PROBLEM
Retype, exactly and with both ends included, the lines below from the one containing "The width and" through the end; omit the pictures.

··· INFORMATION ···

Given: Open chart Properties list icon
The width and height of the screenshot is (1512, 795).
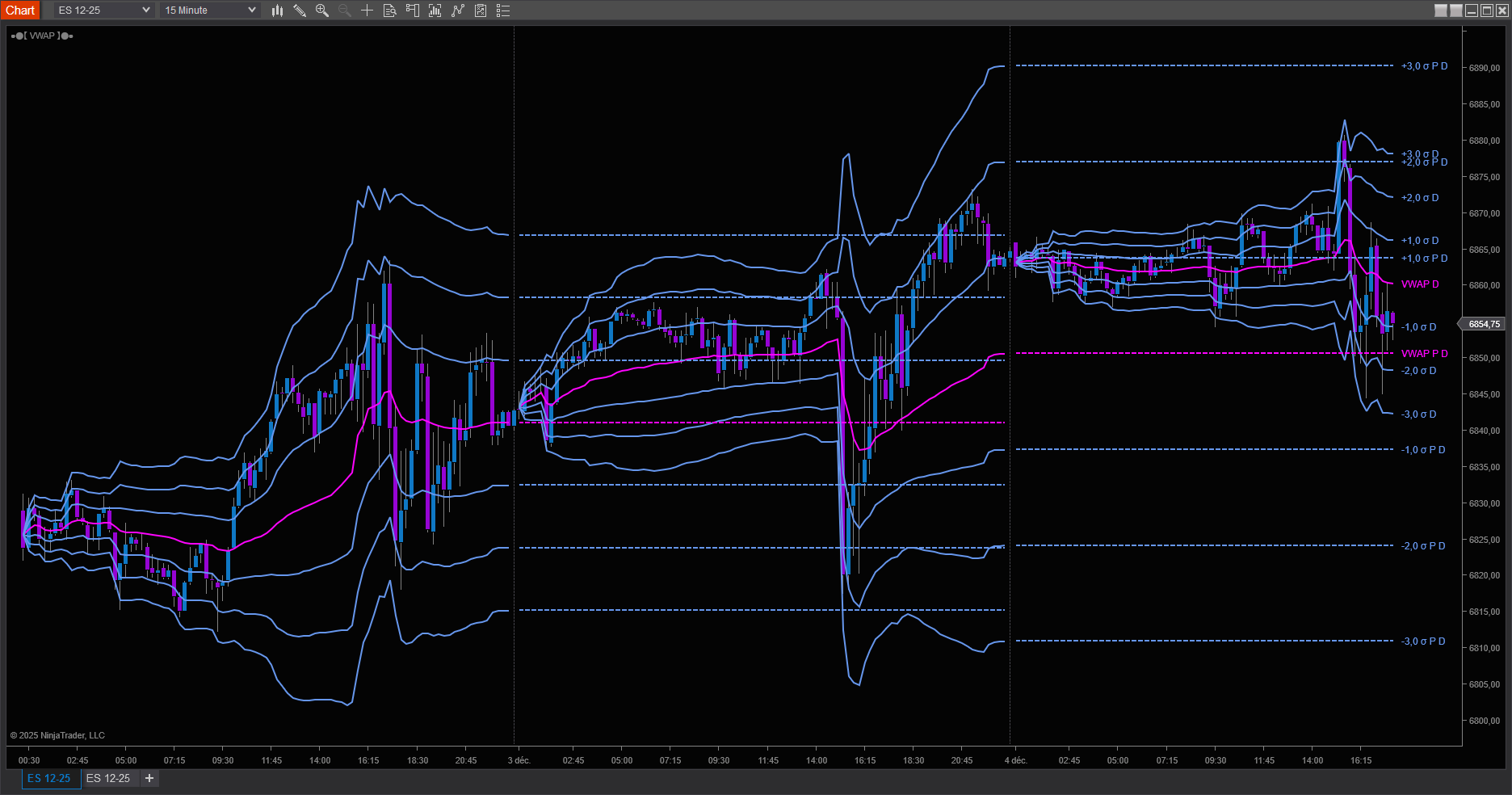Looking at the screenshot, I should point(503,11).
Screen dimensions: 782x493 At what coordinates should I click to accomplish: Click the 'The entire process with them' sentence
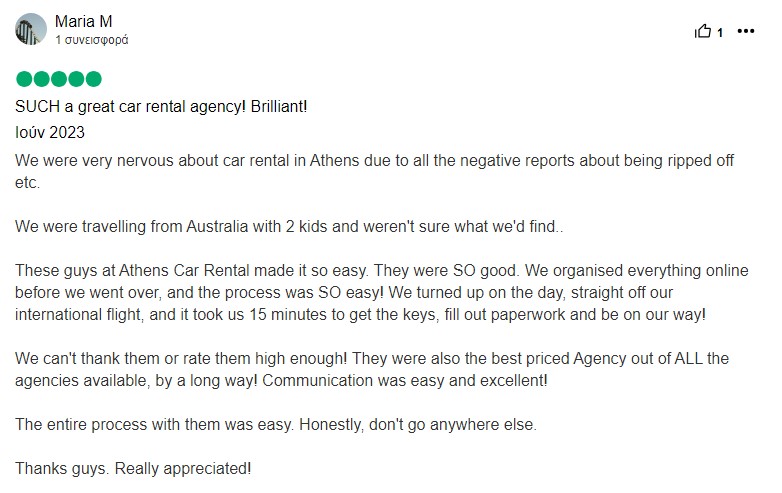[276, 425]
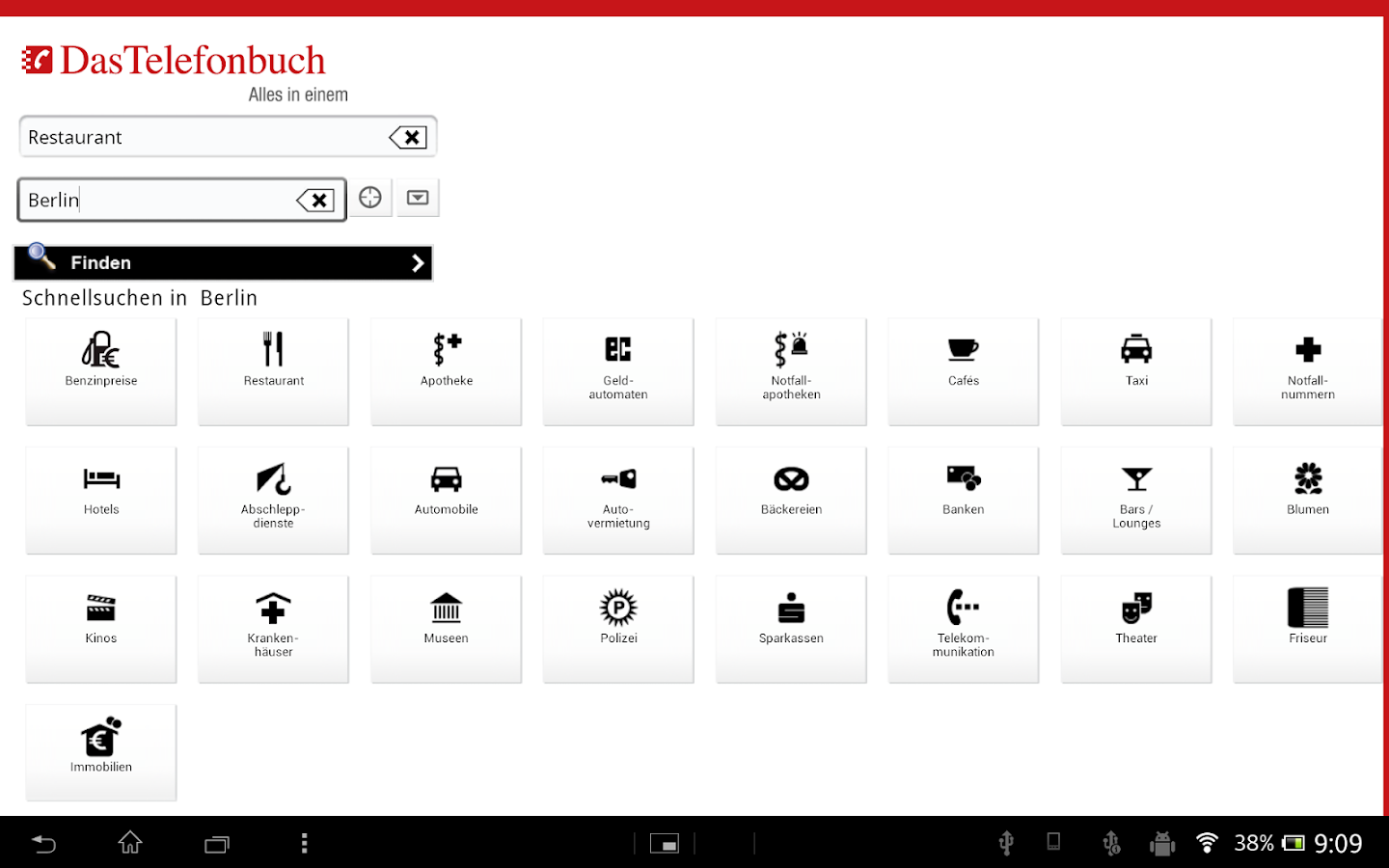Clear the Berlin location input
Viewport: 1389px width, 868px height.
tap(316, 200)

···

RESULT
The width and height of the screenshot is (1512, 795).
Looking at the screenshot, I should point(503,11).
Screen dimensions: 782x493 At what coordinates should I click to accomplish: Click the 'The entire process with them' sentence
[276, 425]
Clear the Berlin location input
Viewport: 1389px width, 868px height.
tap(316, 200)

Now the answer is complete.